- [WRITTEN REQUEST] Can you render the entries below as a Markdown table with the columns Row and Line, beginning at the line that has "In order to click on 'Finanzierung'" and ending after the line that has "icon to the", with blank lines omitted and each row numbered?

- [DATA LINES]
---

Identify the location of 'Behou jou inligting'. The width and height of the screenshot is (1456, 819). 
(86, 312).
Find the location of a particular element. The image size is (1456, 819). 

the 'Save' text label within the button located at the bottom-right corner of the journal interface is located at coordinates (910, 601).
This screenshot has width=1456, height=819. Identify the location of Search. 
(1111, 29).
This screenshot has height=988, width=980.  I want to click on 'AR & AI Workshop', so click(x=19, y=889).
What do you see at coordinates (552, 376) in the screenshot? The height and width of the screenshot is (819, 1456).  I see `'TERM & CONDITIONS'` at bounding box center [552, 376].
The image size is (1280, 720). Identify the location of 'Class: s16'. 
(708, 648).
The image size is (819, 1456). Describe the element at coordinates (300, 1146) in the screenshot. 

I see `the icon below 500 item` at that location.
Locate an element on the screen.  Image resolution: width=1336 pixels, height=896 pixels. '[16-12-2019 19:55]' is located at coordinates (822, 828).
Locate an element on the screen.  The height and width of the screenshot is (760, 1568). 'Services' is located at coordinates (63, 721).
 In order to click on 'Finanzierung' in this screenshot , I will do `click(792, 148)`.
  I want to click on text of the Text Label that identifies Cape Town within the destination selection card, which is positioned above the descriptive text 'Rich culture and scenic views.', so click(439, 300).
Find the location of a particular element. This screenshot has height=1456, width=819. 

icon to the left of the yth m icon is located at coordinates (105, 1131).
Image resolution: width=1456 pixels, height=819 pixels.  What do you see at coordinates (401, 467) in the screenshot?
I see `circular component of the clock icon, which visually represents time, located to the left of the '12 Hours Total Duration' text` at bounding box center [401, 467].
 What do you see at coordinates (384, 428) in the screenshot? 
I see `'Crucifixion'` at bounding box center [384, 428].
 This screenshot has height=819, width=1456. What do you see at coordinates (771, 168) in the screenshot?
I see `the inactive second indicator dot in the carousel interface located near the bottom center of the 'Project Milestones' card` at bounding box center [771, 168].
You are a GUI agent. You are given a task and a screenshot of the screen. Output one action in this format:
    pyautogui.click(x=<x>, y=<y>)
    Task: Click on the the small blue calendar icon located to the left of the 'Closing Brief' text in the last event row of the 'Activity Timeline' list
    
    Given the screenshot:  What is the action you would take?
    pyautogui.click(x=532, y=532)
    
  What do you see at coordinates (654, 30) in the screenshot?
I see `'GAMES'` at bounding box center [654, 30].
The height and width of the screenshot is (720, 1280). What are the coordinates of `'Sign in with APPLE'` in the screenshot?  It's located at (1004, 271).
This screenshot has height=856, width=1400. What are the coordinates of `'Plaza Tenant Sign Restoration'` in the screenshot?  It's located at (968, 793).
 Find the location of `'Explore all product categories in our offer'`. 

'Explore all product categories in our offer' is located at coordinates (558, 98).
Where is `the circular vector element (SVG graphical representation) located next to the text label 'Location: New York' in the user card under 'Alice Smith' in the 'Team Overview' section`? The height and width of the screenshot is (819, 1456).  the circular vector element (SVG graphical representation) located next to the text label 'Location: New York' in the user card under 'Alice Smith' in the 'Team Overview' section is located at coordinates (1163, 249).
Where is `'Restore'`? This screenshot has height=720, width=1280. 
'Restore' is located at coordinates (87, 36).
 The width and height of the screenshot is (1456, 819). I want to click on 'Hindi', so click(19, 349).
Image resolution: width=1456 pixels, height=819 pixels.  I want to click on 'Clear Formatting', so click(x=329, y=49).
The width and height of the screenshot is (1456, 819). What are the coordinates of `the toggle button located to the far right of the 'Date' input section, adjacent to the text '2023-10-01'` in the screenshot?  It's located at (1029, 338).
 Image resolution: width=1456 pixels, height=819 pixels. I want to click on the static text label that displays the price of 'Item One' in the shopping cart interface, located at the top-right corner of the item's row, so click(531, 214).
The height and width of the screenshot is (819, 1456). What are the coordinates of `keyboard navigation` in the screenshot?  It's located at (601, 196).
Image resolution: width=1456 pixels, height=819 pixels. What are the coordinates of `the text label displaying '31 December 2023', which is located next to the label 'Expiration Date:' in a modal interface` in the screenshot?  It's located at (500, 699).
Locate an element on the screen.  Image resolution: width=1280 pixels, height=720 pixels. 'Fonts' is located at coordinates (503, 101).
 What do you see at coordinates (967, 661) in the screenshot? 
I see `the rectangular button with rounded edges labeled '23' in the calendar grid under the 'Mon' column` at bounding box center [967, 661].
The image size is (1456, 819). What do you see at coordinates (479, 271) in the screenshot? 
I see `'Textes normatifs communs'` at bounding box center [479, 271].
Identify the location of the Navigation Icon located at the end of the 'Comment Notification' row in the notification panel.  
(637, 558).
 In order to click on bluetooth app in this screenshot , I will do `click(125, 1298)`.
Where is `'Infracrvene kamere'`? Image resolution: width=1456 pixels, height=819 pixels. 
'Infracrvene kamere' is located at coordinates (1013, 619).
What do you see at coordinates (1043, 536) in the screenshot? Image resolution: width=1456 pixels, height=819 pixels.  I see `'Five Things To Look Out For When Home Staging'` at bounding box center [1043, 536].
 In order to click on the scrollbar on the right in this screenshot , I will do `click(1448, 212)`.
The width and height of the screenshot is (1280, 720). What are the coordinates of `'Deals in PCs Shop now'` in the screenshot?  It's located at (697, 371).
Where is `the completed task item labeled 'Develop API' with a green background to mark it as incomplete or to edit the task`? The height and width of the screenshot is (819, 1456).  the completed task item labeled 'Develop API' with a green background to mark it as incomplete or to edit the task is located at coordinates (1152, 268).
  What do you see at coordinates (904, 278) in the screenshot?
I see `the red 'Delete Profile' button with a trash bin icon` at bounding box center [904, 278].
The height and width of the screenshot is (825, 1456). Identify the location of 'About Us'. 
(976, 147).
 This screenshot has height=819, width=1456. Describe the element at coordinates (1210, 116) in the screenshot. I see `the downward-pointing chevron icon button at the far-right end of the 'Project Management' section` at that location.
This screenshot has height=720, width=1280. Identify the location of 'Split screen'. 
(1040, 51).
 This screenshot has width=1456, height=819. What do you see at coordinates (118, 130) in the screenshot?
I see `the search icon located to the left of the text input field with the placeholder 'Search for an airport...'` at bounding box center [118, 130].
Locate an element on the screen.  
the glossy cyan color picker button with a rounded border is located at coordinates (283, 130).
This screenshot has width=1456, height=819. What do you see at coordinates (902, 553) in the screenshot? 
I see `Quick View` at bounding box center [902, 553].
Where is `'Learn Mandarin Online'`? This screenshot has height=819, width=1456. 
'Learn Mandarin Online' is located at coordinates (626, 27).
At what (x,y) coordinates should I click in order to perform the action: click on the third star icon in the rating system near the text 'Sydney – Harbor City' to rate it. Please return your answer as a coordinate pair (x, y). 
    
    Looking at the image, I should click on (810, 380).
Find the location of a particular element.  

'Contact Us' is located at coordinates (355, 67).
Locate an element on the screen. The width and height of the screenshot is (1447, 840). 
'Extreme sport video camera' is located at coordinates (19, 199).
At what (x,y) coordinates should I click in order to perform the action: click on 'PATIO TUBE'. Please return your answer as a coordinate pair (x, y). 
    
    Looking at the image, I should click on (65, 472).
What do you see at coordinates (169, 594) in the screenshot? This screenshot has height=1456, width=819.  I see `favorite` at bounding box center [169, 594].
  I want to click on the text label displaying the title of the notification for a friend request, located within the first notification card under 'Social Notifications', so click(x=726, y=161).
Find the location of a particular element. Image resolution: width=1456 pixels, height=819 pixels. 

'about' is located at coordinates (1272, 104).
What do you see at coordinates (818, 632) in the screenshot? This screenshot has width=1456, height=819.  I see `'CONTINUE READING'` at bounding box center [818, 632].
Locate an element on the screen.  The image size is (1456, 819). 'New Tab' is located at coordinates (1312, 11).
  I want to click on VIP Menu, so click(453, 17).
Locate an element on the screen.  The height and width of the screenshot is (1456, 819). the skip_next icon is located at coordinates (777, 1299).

---

- [EXERCISE ANSWER]
| Row | Line |
|---|---|
| 1 |  In order to click on 'Finanzierung' in this screenshot , I will do `click(792, 148)`. |
| 2 |   I want to click on text of the Text Label that identifies Cape Town within the destination selection card, which is positioned above the descriptive text 'Rich culture and scenic views.', so click(439, 300). |
| 3 | Find the location of a particular element. This screenshot has height=1456, width=819.  |
| 4 | icon to the left of the yth m icon is located at coordinates (105, 1131). |